Regole certe e giustizia sportiva rapida e veloce. Il regolamento delle corse (che l’Unire vuole unificato per trotto e galoppo) e le disciplinari di prima istanza e d’appello sono due spine nel fianco dell’Ente che governa le corse dei cavalli. In questa chiave, vanno lette sia il funzionamento di UnireLab in materia di antidoping sia l’intenzione di contattare il CONI per avere suggerimenti per rendere la giustizia sportiva efficace al massimo e trasparente (a tal proposito, continua a essere pendente la questione della cosiddetta “clausola” compromissoria che molti operatori del settore rifiutano categoricamente).

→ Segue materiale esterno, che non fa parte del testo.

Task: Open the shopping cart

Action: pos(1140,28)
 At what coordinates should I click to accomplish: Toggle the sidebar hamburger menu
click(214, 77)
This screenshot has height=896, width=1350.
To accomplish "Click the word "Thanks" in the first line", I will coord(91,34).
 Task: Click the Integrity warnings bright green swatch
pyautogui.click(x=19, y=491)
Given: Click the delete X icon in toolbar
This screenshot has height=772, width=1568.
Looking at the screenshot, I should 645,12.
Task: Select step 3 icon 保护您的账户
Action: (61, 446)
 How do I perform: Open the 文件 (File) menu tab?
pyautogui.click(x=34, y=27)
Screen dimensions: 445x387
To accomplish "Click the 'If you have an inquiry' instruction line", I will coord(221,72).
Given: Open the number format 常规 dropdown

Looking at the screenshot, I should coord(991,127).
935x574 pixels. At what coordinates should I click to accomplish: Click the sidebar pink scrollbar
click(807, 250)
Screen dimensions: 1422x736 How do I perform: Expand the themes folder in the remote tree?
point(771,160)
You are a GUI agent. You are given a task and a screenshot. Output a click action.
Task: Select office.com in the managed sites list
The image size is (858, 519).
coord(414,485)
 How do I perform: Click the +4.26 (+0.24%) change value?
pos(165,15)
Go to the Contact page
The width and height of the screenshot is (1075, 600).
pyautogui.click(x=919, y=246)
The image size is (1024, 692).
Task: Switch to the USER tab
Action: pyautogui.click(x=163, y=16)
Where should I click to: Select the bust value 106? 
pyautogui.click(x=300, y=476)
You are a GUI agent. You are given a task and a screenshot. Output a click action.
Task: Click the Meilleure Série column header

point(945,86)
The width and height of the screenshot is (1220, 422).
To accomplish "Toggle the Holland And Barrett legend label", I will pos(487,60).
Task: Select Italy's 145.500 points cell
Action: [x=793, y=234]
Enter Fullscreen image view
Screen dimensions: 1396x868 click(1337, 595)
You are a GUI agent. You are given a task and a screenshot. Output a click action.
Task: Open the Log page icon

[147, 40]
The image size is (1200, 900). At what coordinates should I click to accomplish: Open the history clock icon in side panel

Promozione. “In un anno 320.000 spettatori sugli ippodromi, è semplicemente assurdo. Il calcio con quattro partite di cartello ottiene molto di più. Mi è capitato di girare per città dove si sarebbero disputati gran premi: non c’era un filo di pubblicità.” Problemi che tutti conoscono e che sono stati ampiamente dibattuti negli Stati Generali dell’ippica voluti dal ministro Zaia ma che finora non hanno avuto alcun riscontro positivo nella realtà. “Dobbiamo mettere l’abito buono per presentarci alla gente”. In parole semplici, Baggio ha voluto dire che se l’ippica non dà segnali concreti di una netta inversione di tendenza, sarà impossibile qualsiasi dialogo con la Politica.
A proposito del problema degli ippodromi metropolitani (Roma e Milano), altro punto-chiave nel decreto di commissariamento dell’Unire, è stato stabilito che le corse dal primo aprile proseguiranno in regime di prorogatio.